Sondagem

PS e PSD com votação reforçada

PS e PSD com votação reforçada

PSD e PS não se entendem, mas é nesses dois partidos que os portugueses continuam a depositar confiança. A vantagem está do lado dos socialistas (35 contra 32%), que ainda não são alternativa ao Governo.

Sendo o país governado, intercaladamente, por PSD e PS e estando esse mesmo país a atravessar um dos períodos mais críticos da sua história democrática, do ponto de vista económico e social, seria de esperar que os portugueses manifestassem o seu descontentamento em relação às ditas forças políticas. Mas não é assim. Reza uma sondagem da Universidade Católica para o JN que PS e PSD são os únicos partidos a subir, tendo como base de comparação o barómetro realizado em março último, e exatamente na mesma proporção: os socialistas passam de 31 para 35% e os social-democratas de 28 para 32%.

É, portanto, nos dois partidos do Bloco Central que os portugueses acreditam, mesmo que eles não se entendam entre si, como se verificou recentemente a propósito do "compromisso de salvação nacional" proposto pelo presidente da República.

A conclusão é tanto mais óbvia quanto se constata que os restantes partidos caem, incluindo os que se situam mais à Esquerda e estão mais próximos das ações de protesto contra as políticas de austeridade. E se é verdade que CDU e BE perdem algum terreno (um ponto percentual cada, face a março), mais significativo é o tombo do CDS-PP, parceiro do PSD na coligação de Governo. Os centristas obtêm nesta sondagem apenas 3%, o que, mesmo tendo em consideração os já tradicionais maus desempenhos do partido nos estudos de opinião, é relevante.

Mais o é se for associado à descida da avaliação do seu líder, Paulo Portas. Com efeito, Portas é, neste momento, o líder partidário com pior nota (5,9 numa escala de zero a 20) e o que recolhe menos apreciações positivas (31%). Um resultado que contrasta com o que teve em março e que é reflexo, sem dúvida, da sua responsabilidade na crise política que obrigou à intervenção do presidente da República.

O próprio chefe de Estado não saiu incólume desse processo, que se arrastou durante 20 dias e não teve qualquer resultado prático. Aos olhos dos portugueses, Cavaco Silva continua com nota média negativa (passou de 8,1 para 7,7), sendo, ainda assim, a segunda figura política mais apreciada, logo atrás de Jerónimo de Sousa.

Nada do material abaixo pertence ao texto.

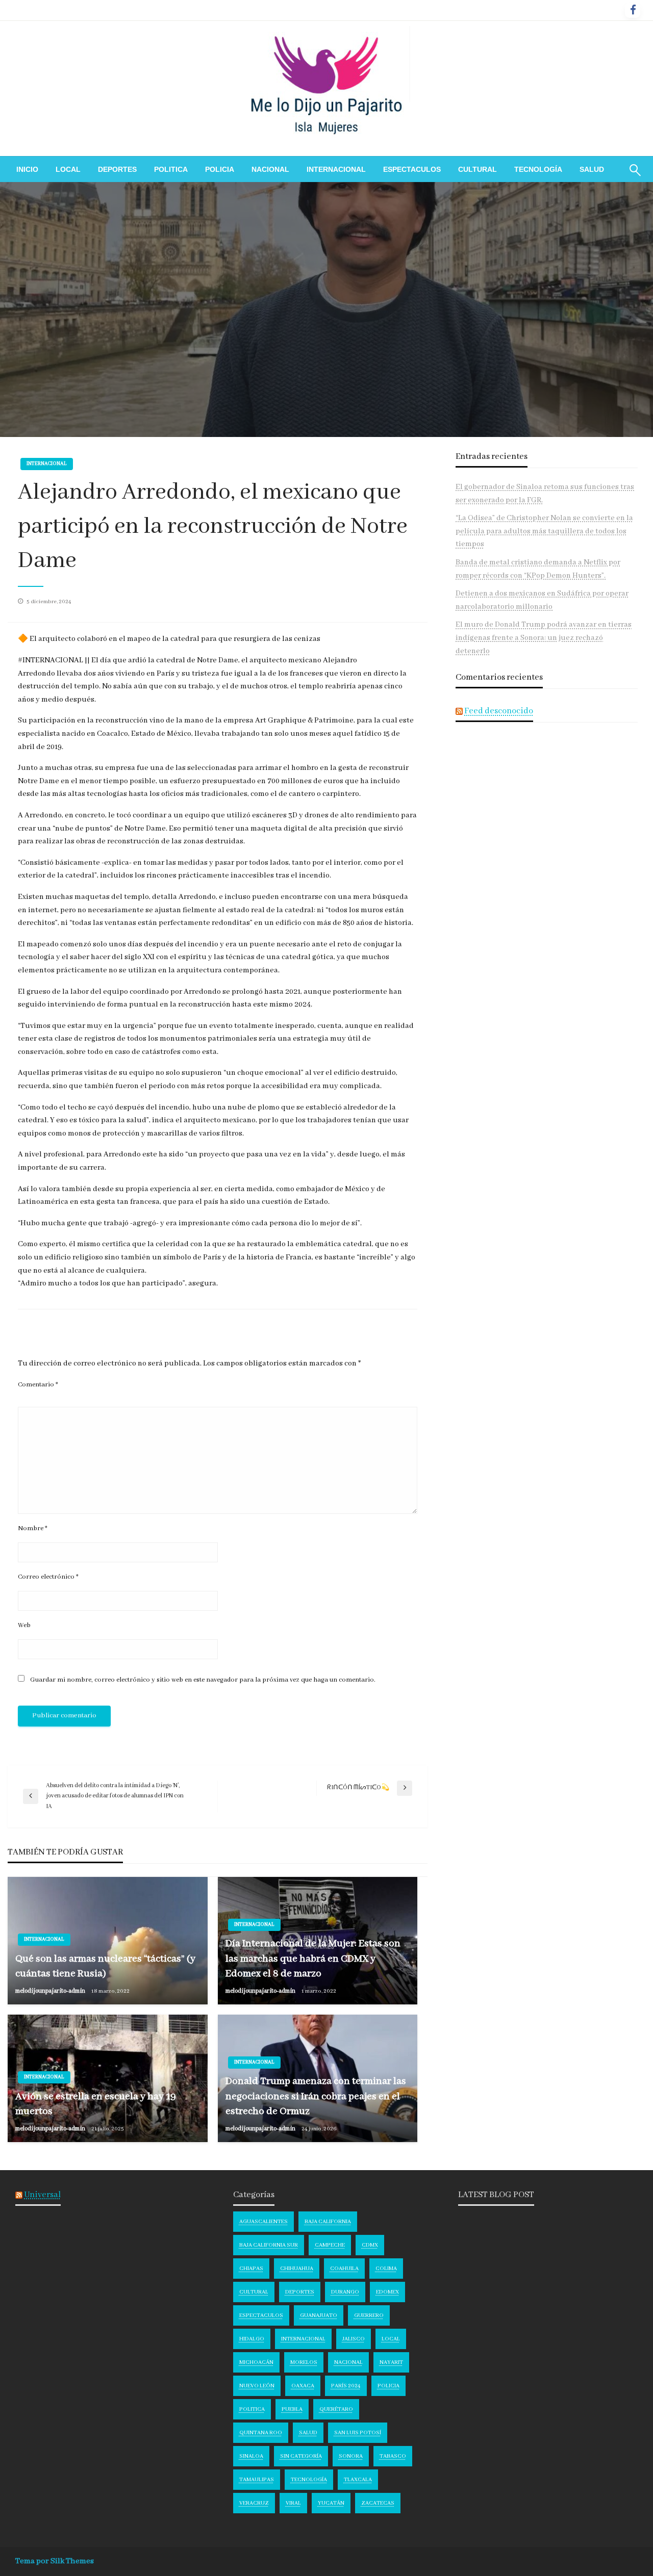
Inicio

Ora, é neste quadro de desvalorização dos dirigentes políticos que não surpreende que 77% dos portugueses considerem que o Governo é mau e, simultaneamente, 61% entendam que nenhum outro partido da Oposição faria melhor. Há aqui, parece claro, um misto de resignação e de descrédito na classe política.

No meio de tanto pessimismo sobram alguns, poucos, sinais contrários. Há 19% de pessoas (eram 17%) que acreditam que o Governo vai governar melhor. E há 30% (eram 26%) de indivíduos que estão convencidos que as medidas que têm vindo a ser tomadas levarão a que o país seja mais competitivo e desenvolvido.

Ficha técnica

Esta sondagem foi realizada pelo Centro de Estudos e Sondagens de Opinião da Universidade Católica Portuguesa (CESOP) para a Antena 1, a RTP, o Jornal de Notícias e o Diário de Notícias nos dias 27, 28 e 29 de julho de 2013. O universo alvo é composto pelos indivíduos com 18 ou mais anos recenseados eleitoralmente e residentes em Portugal Continental. Foram selecionadas aleatoriamente dezanove freguesias do país, tendo em conta a distribuição da população recenseada eleitoralmente por regiões NUT II e por freguesias com mais e menos de 3200 recenseados. A seleção aleatória das freguesias foi sistematicamente repetida até os resultados eleitorais das eleições legislativas de 2009 e 2011 nesse conjunto de freguesias, ponderado o número de inquéritos a realizar em cada uma, estivessem a menos de 1% dos resultados nacionais dos cinco maiores partidos. Os domicílios em cada freguesia foram selecionados por caminho aleatório e foi inquirido em cada domicílio o mais recente aniversariante recenseado eleitoralmente na freguesia. Foram obtidos 1096 inquéritos válidos, sendo que 58% dos inquiridos eram do sexo feminino, 23% da região Norte, 17% do Centro, 47% de Lisboa, 7% do Alentejo e 6% do Algarve. Todos os resultados obtidos foram depois ponderados de acordo com a distribuição de eleitores residentes no Continente por sexo, escalões etários, região e habitat na base dos dados do recenseamento eleitoral e do Censos 2011. A taxa de resposta foi de 55%*. A margem de erro máximo associado a uma amostra aleatória de 1096 inquiridos é de 3%, com um nível de confiança de 95%.